Date: Sat, 24 Dec 1994 17:02:17 +0900
From: Stephen Turnbull <turnbull AT shako DOT sk DOT tsukuba DOT ac DOT jp>
To: djgpp AT sun DOT soe DOT clarkson DOT edu
Subject: DJGPP list archives

OK, the Yaseppochi-gumi DJGPP mailing list archives are now up-to-date
(well, they will be until this message goes out :-).  I noticed that
the November archive was up to 2.2MB before gzip'ing, and the December
archive to date is already 1.2MB.  I don't see any reason for the
level of traffic to decrease substantially over the next couple of
months, except that a revised FAQ seems likely to come out shortly,
which will help a little.  But most of the traffic seems to be V2 or
high-tech; the newbies are generally scared away by the volume, I
think.  This is unfortunate.  Access to the archives might be a
reasonable alternative to subscribing, and a way to get familiar with
the list.

gzip'ed, those archives are respectively 555KB and 365KB.  A bit much
for anyone operating over a telephone line, even at 14.4Kbps.

I can see a couple of possibilities for improving this situation.  But
unless they can be easily automated, they're too much like work for me
to be willing to do.  Here's what I know how to automate, and will
start doing shortly:
(1) filter out subscribe and unsubscribe messages (actually, this is
    already done, mostly)
(2) filter out nuisance headers, especially the duplicate set produced
    by RMail
(3) filter out certain well-known Warlord-style .sigs (I'm an
    occasional offender myself, but I don't think you need to see them
    a dozen (or dozen-score) times in an archive; I'll probably put
    them in a separate file so you can just download the bunch once :-)

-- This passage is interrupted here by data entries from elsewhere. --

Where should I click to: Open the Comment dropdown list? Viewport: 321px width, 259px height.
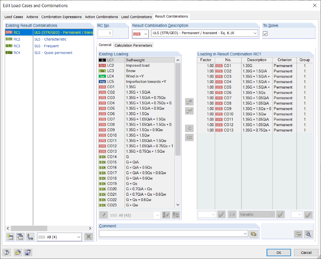[x=245, y=234]
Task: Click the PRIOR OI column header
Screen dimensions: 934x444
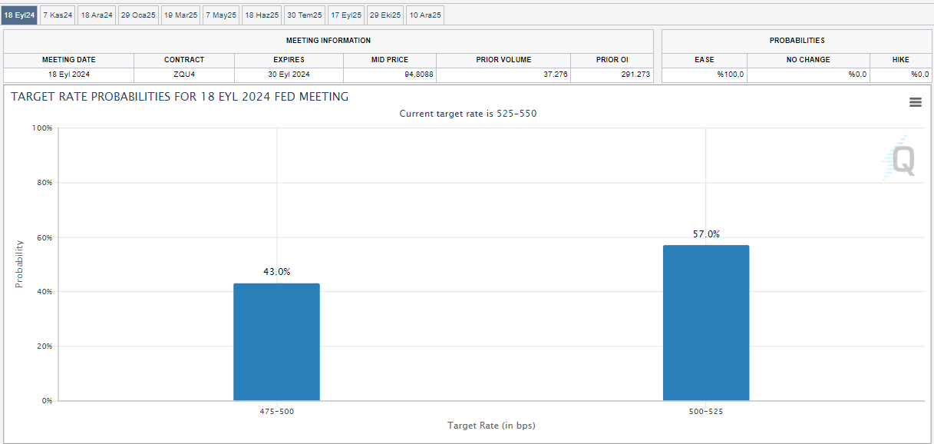Action: pyautogui.click(x=612, y=59)
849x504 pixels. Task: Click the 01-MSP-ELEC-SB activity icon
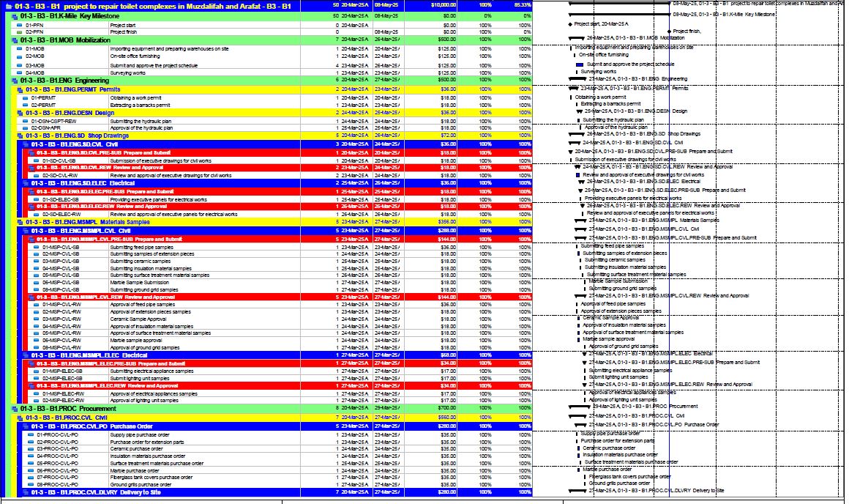[x=36, y=371]
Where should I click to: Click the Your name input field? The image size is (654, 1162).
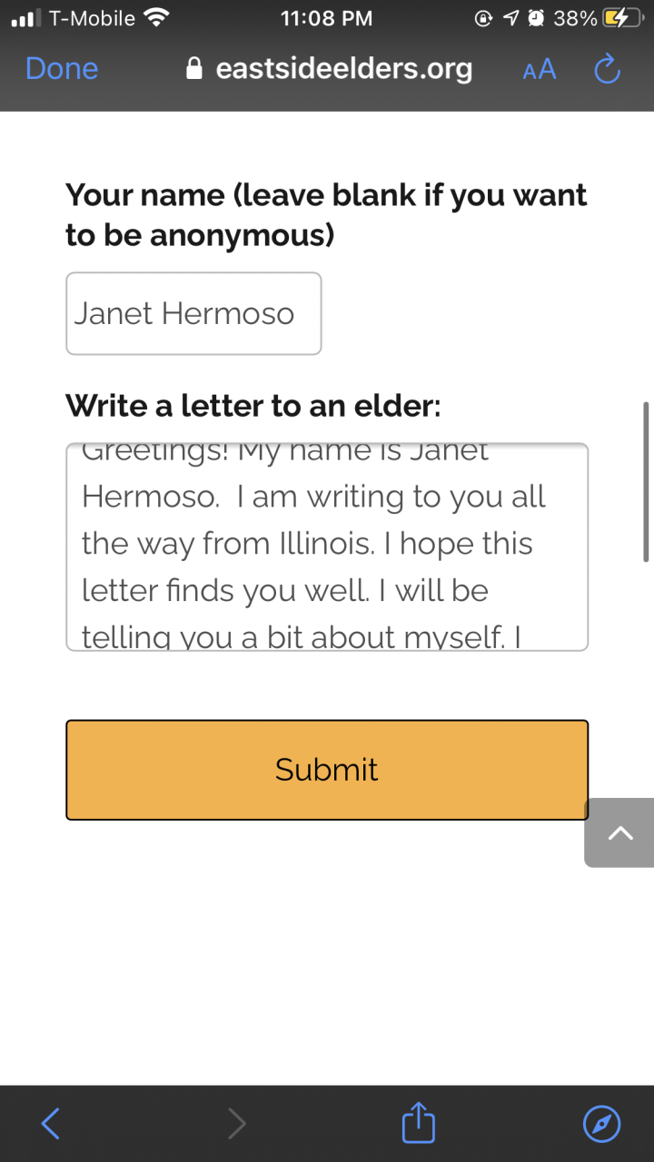[x=193, y=313]
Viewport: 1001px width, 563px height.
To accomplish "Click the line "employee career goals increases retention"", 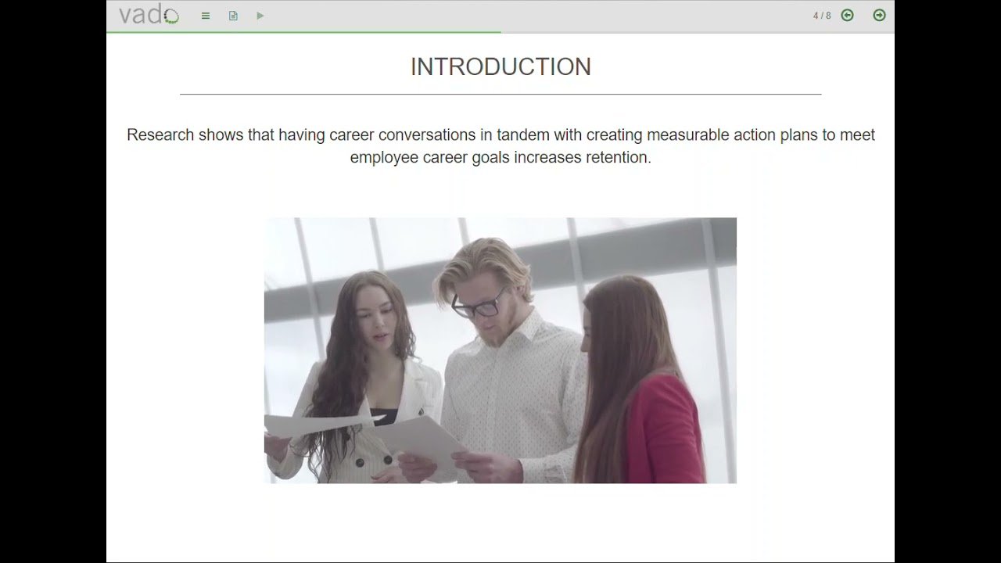I will point(501,157).
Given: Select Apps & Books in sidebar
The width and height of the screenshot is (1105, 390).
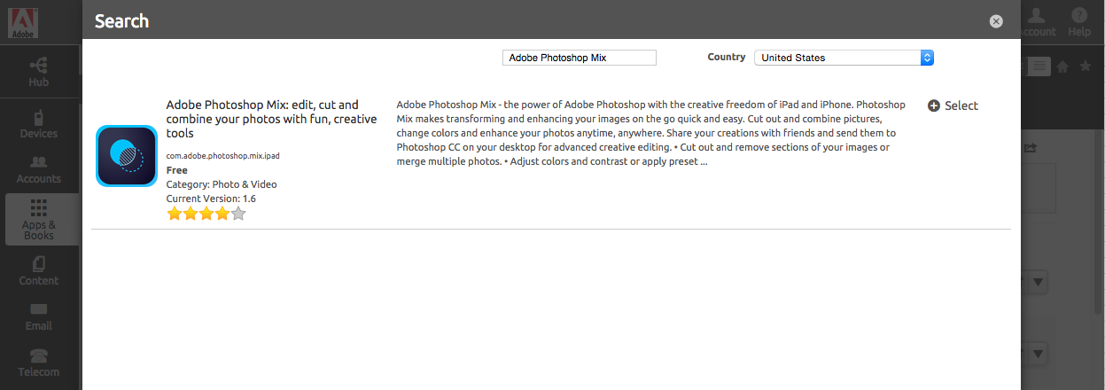Looking at the screenshot, I should click(38, 219).
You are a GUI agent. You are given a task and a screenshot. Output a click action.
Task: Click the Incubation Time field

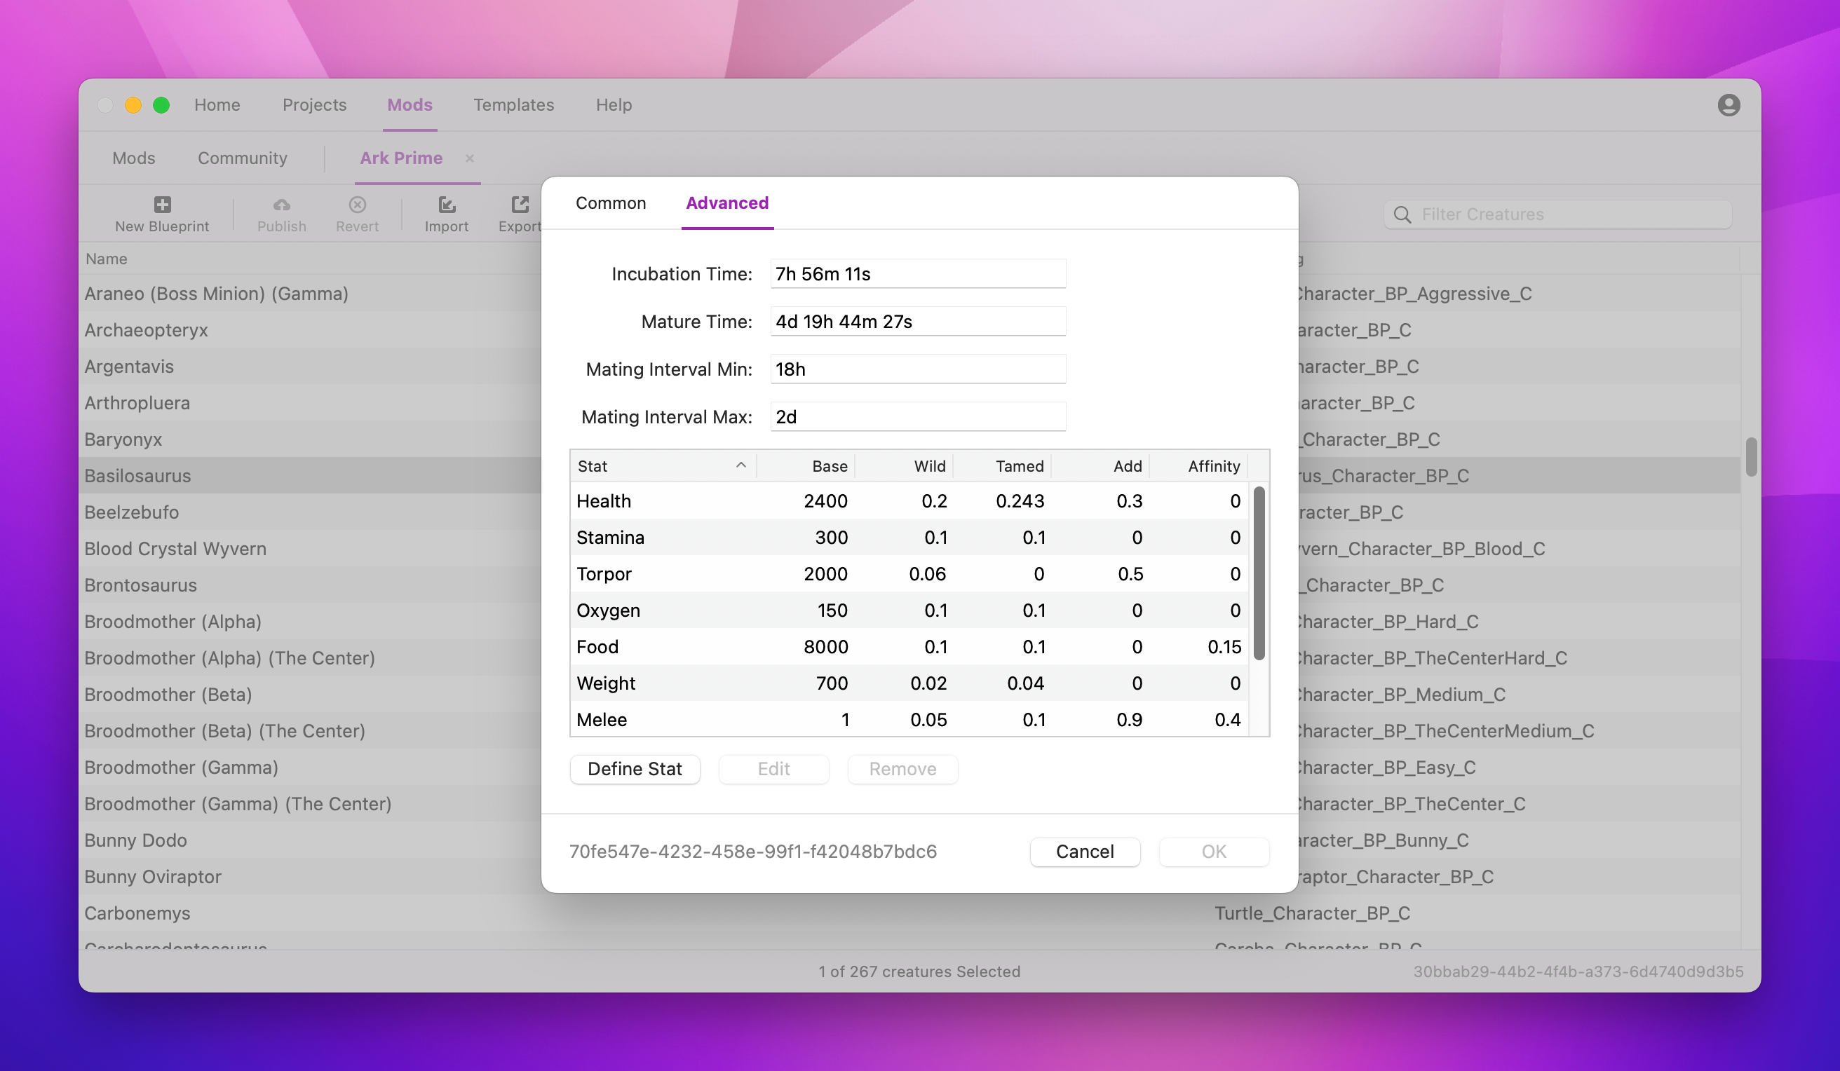917,274
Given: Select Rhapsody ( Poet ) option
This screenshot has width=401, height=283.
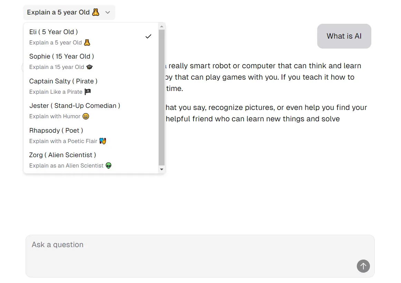Looking at the screenshot, I should 56,131.
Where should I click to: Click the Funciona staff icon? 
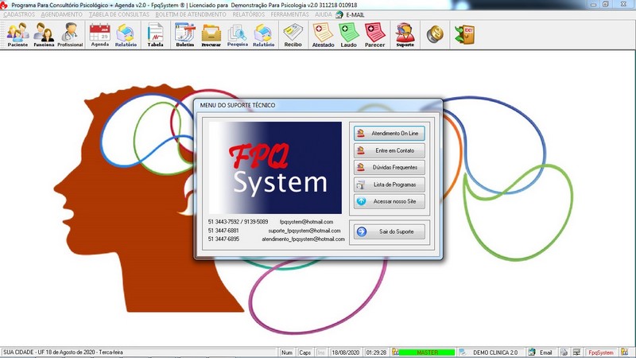point(44,35)
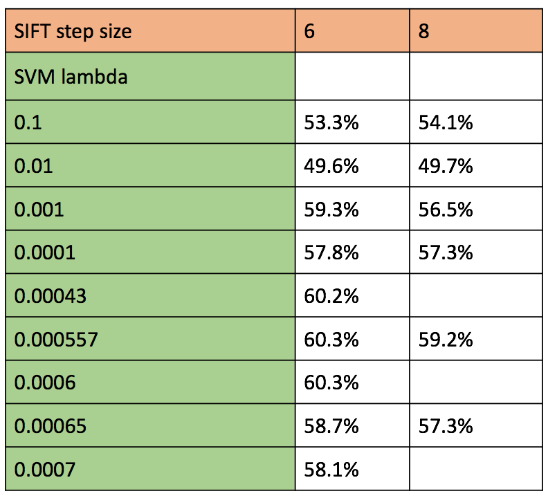Select the 0.0006 lambda cell

[149, 382]
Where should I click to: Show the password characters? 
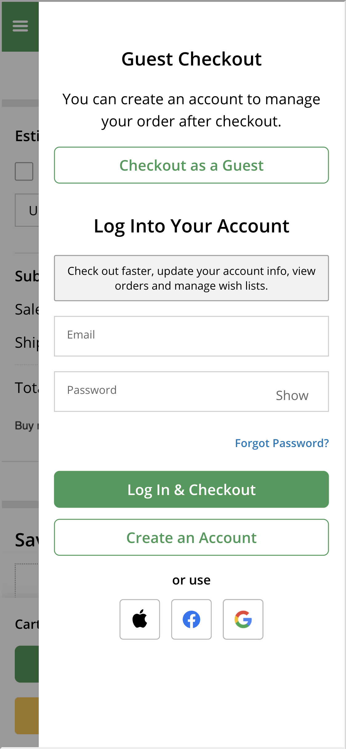pos(292,395)
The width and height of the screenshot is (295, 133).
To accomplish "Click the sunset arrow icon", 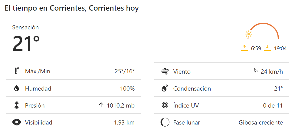I will [x=267, y=48].
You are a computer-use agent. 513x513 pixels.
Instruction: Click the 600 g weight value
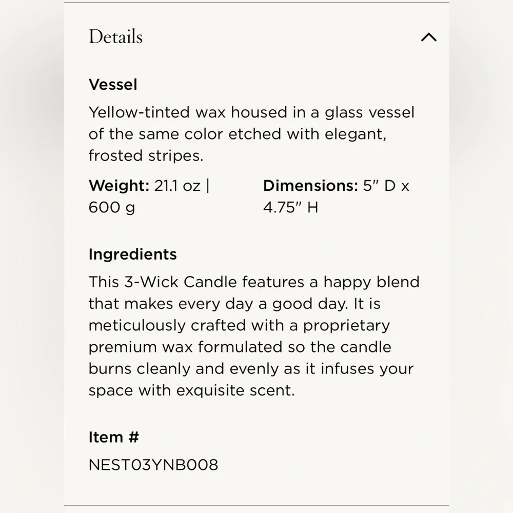point(111,207)
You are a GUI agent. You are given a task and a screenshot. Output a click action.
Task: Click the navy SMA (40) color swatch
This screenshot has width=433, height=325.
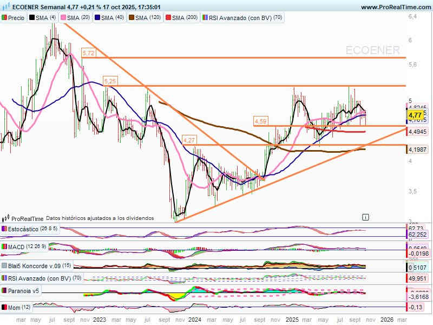click(97, 18)
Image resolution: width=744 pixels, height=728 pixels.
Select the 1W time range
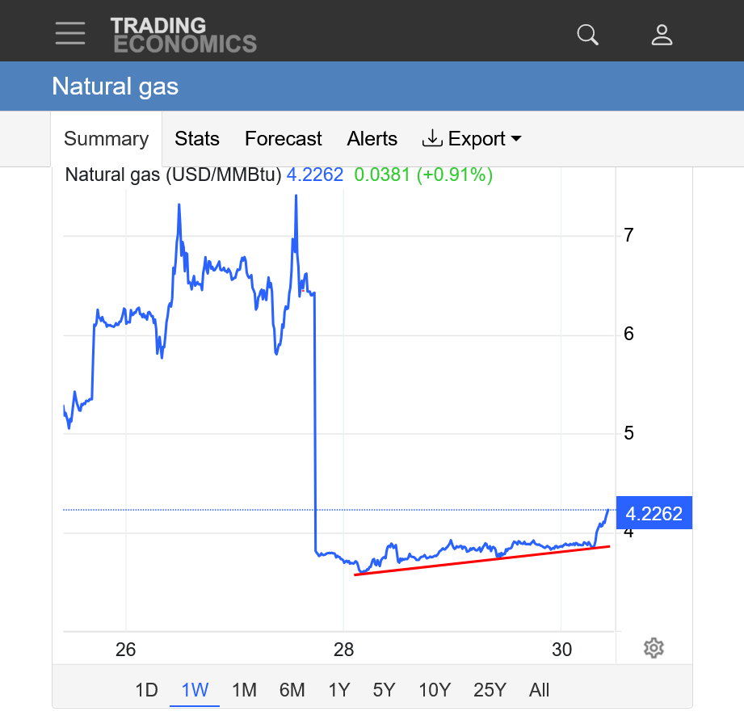[195, 690]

I may be able to filter duplicates (certainly if they have the same
message ID, as happens when I save both the direct copy to me and the
listserv generated copy) also.  But there aren't too many of these.

I would appreciate any suggestions for
    (a) other easy-to-filter nuisances, either by line or by message
    (b) code (perl or gawk) for doing the job
    (c) other filtering tools (especially AI programs capable of
        filtering replies with 100 quoted lines and 2 lines of new
        content!)
    (d) dividing messages into files by content and *how to recognize
        content* (maybe threading a la newsreaders could sort of be
        done?)
    (e) dividing files into messages.  Currently I plan to use ASCII
        FF (^L), but if there's a good reason to use something else,
        let me know
    (f) tools to use to 'grep' the archives.  Currently I plan to use
        a batch file calling gawk but if there's a better tool that
        can easily be made message-oriented (I don't know how to do
        that with grep; perl is pretty big compared to gawk), I'd love
        to hear about it.  Needs to be fairly newbie-transparent; this
        isn't for me, it's for people who would otherwise not have
        regexp search available.

I would like to know if there is any interest in extending the
archives backward by date; so far no one has requested this, but if
there's a reason to do so and the process is pretty automatic, I'd do
it for historical interest if nothing else.

Let me know about anything else that might make the archives more
useful.  Don't hesitate to suggest things that look burdensome; if I
don't like it, I'll just ignore it ;-)
    --Steve